Gut viruses may help to alleviate stress, say researchers based at UCC

New findings may help to develop treatments to reduce stress and stress-related disorders. 
Gut viruses may help to alleviate stress, say researchers based at UCC

A world-first discovery on the role the human virome plays in stress management has taken place in APC Microbiome Ireland, a world leading SFI Research Centre based in University College Cork. First Author Dr Nathaniel Ritz is pictured with APC Operations Manager Dr Lorraine Draper who contributed to the research and Corresponding Authors Profs Ted Dinan, Colin Hill and John Cryan.

RESEARCHERS at APC Microbiome Ireland (APC), a Science Foundation Ireland research centre based at University College Cork, have made a discovery in the role the human virome plays in stress management.

The findings may help to develop treatments to reduce stress and stress-related disorders by targeting the virome, the vast community of viruses hosted by every human body.

One in eight people has a mental disorder, according to the World Health Organization, and stress-related psychiatric disorders, such as depression and anxiety, are prevalent and are significant societal burdens.

Although most people think of viruses as harmful (covid, influenza, the common cold), there are other viruses, known as bacteriophages, that infect bacteria, including pathogenic bacteria, and which can play a role in maintaining our health and well-being.

Over the past decade, a burgeoning field of research, studying the human microbiome, has demonstrated that the microbes in a person’s gut play a pivotal role in physical and mental health.

The composition of bacteria in the gut changes with stress and targeting these bacteria may alleviate stress, but, up to now, all the focus has been on bacteria.

As part of this new research, Professor John Cryan and colleagues teamed up with the bacteriophage laboratory of Professor Colin Hill, at APC, to decode the contribution of these gut viruses to stress.

Changes in virome composition

The study, published in Nature Microbiology, found that chronic stress led to changes in virome composition that were associated with behavioural, immune, and bacteriome alterations, supporting increasing evidence that brain-gut interactions play a key role in how stress is regulated.

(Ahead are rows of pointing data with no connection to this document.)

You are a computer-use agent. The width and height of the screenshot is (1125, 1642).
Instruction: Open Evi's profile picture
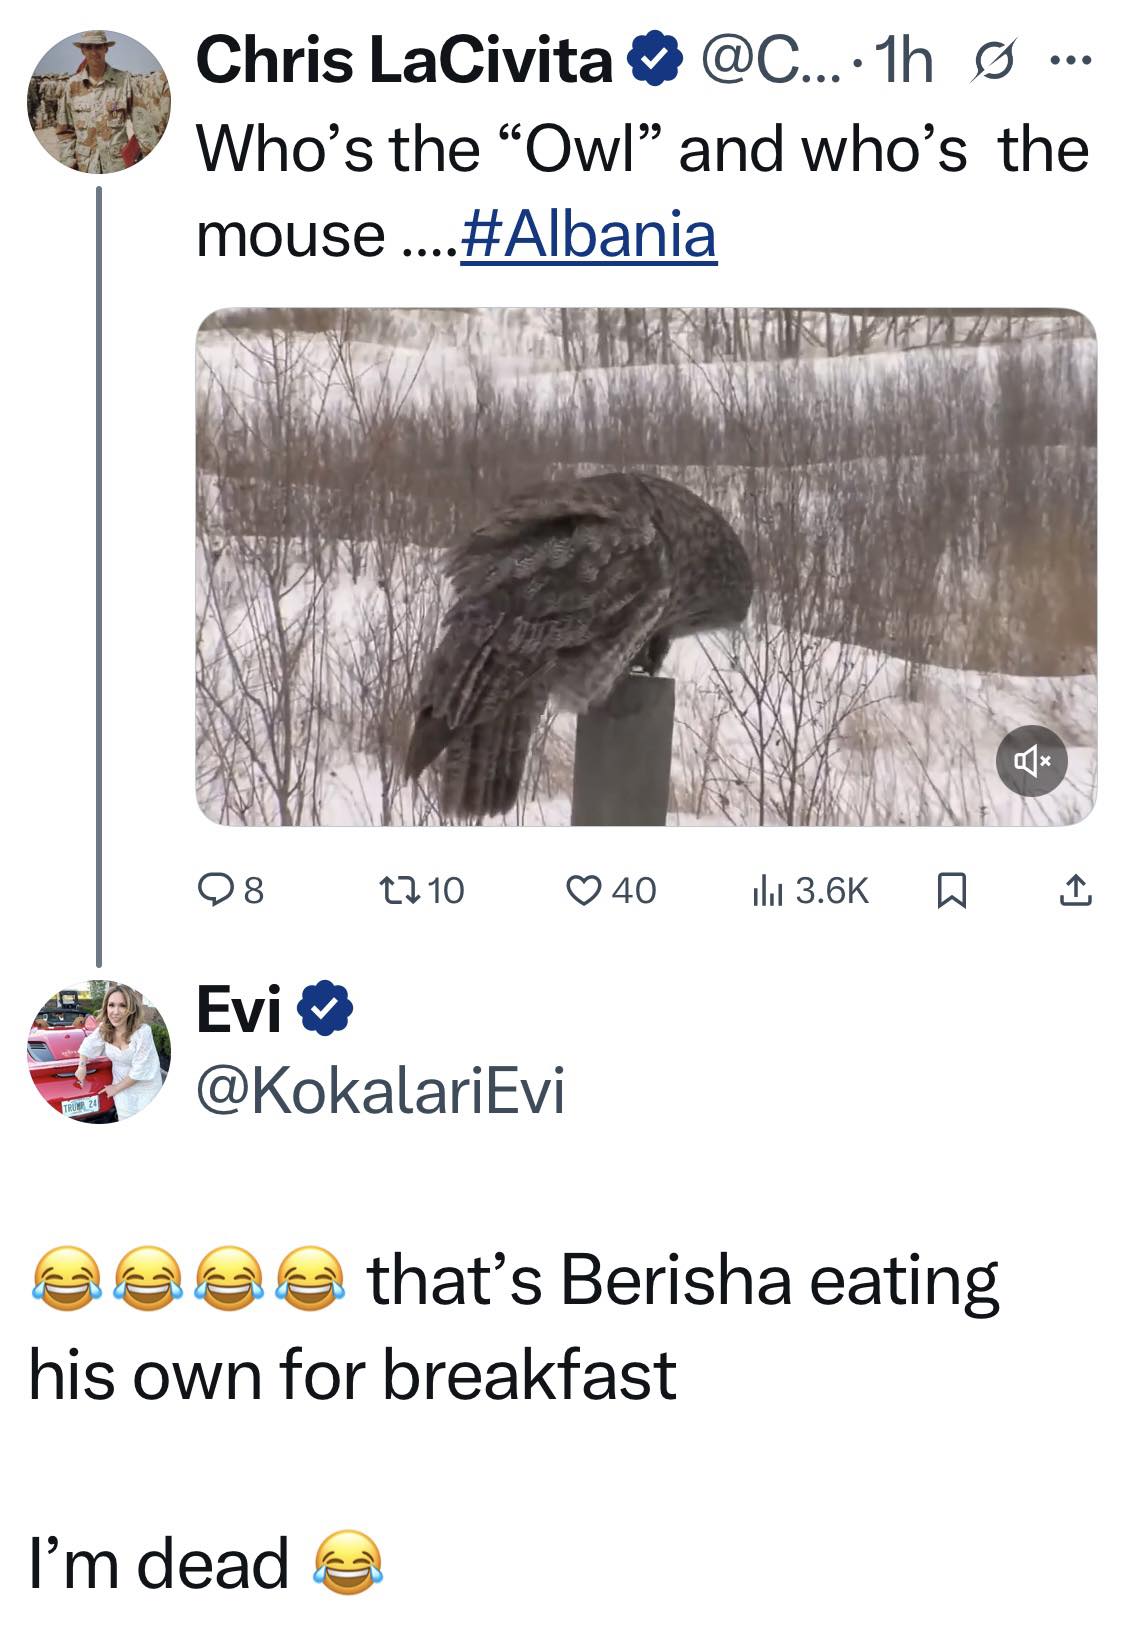[x=98, y=1051]
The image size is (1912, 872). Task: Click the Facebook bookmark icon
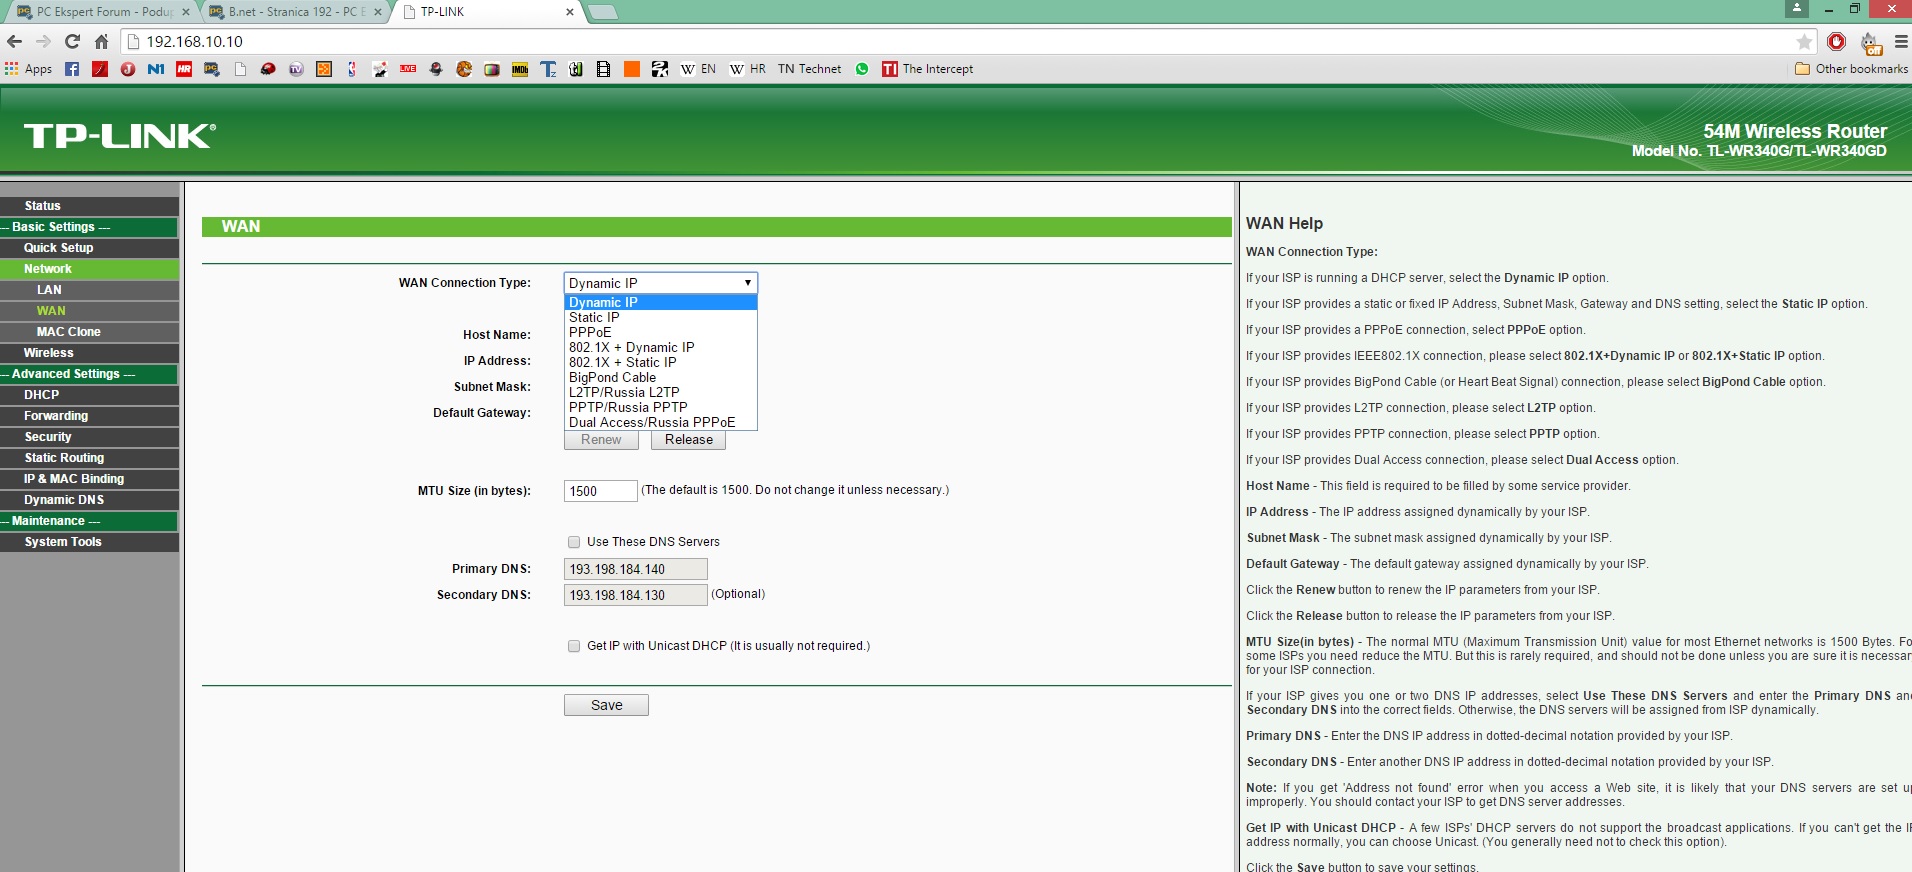click(x=72, y=69)
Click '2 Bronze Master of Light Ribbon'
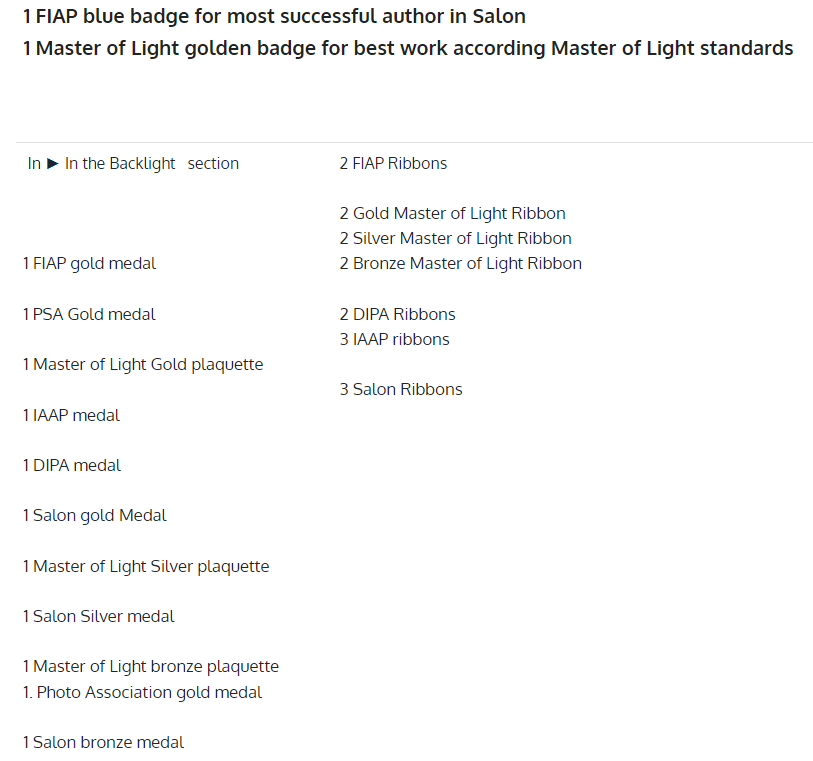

An understanding of the biological consequences of chronic stress offers the potential to develop alternative, new therapies.

Next, a faecal virome transplant (FVT) — they harvested viruses from healthy animals prior to stress and returned then to the stressed gut — was able to exert remarkable outcomes in preventing stress-associated behavioural and physiological issues.

The research provides strong causal evidence that the viral component of the microbiome can be used to restore the microbiota-gut-brain axis during stress and a potential treatment strategy for stress-related psychopathologies.

Dr Nathaniel Ritz, first author on the study, said: “Although bacteria in the gut has been the subject of growing research, the way the virome interacts with bacteria, and how they affect stress-related health and disease status, is largely unexplored.

“Our research focuses on this and highlights a link between stress-related behaviours and the gut bacteriome and virome, which opens up the potential to target the virome to treat and reduce the effects of stress.”

Validation now needed in human studies 

Prof Cryan said: “This important research is a step advancement in developing targeted virome therapies that reduce the effects of stress with safer therapeutic interventions, and points to the potential of further research on the dynamics of the microbiota-gut-brain axis to promote gut and brain health.”

He cautioned that “these are mice studies and validation in humans is now required to assess the potential of the FVT approach”.

The research may open the door for personalised-medicine approaches for stress-related disorders.

APC director Professor Paul Ross said: “I’d like to congratulate the APC teams involved. The virome is a nascent research area and we are excited at the huge potential there to develop therapeutics.

“To have established a tangible link with chronic stress, at this early stage, is a huge advancement and we look forward to deepening this research area.”